In the absence of WRB-HA, the C-terminus of a portion of CAML-NGlyc molecules is exposed to the cytosol. (A) Cells, transfected with CAML-NGlyc either in the presence or absence of WRB-HA, were semi-permeabilized with digitonin before fixation. One set of samples was then processed for immunofluorescence without the addition of other detergents (upper two rows), while the second set of was processed in the presence of TX-100 (lower two rows). Samples were stained with anti-opsin and anti-CAML to visualize the C-terminal opsin epitope and the N-terminal domain of CAML-NGlyc, respectively. Scale bars 10μm. The models on the right illustrate two possible topologies of the 0-G form, distinguishable by the accessibility of the opsin epitope to antibodies: in structure (i), the 0-G form is correctly inserted with the 3-TM topology, but fails to access the OST complex; in structure (ii), TM3 fails translocation, and the opsin epitope is therefore accessible to antibodies (orange) restricted to the cytosol in SP cells.
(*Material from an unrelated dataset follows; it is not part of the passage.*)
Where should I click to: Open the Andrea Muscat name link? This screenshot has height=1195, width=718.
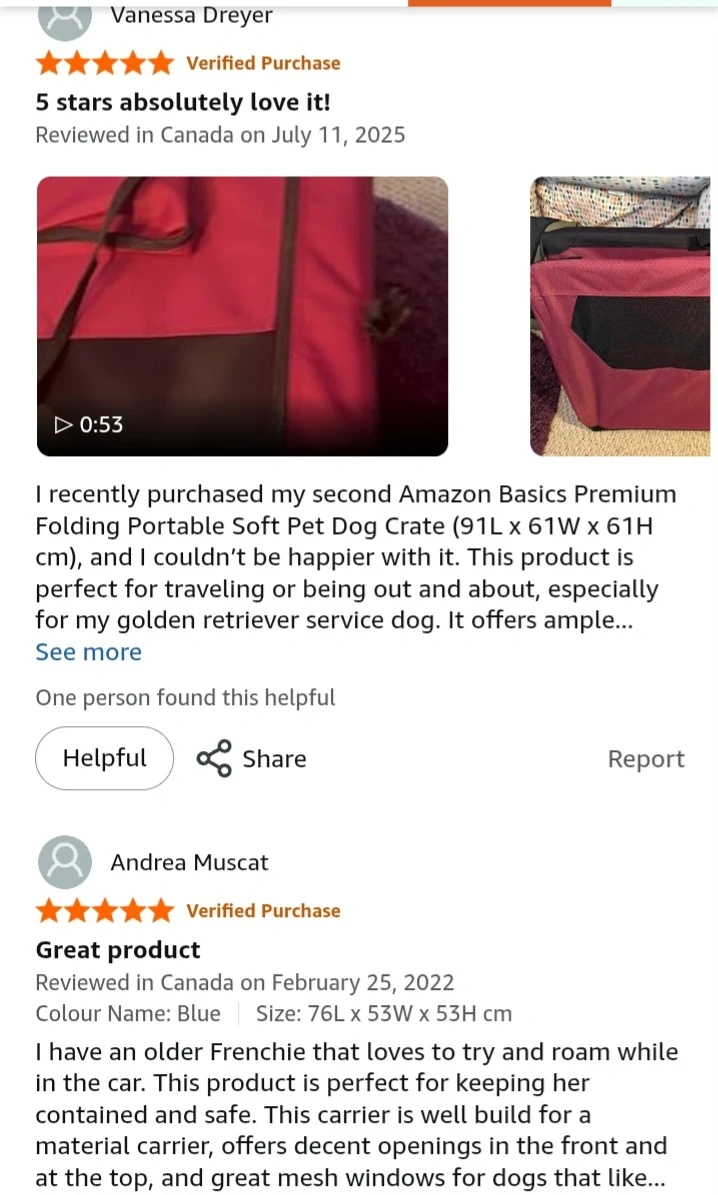189,863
If structure (i) were correct, the opsin epitope would become accessible only in the presence of TX-100 (lower cartoon), as is indeed the case when CAML-NGlyc and WRB-HA are co-expressed. (B) Plot of ΔG for membrane integration of CAML sequence. The different colour-coded lines were obtained with different lengths (L) of the sliding window used by the algorithm, as indicated (http://dgpred.cbr.su.se/)¹⁵. Positive ΔG values predict an unfavourable free energy of membrane integration. Note the unfavourable ΔG of the second predicted TM (either res 211–231 or res 238–257, see text for further details).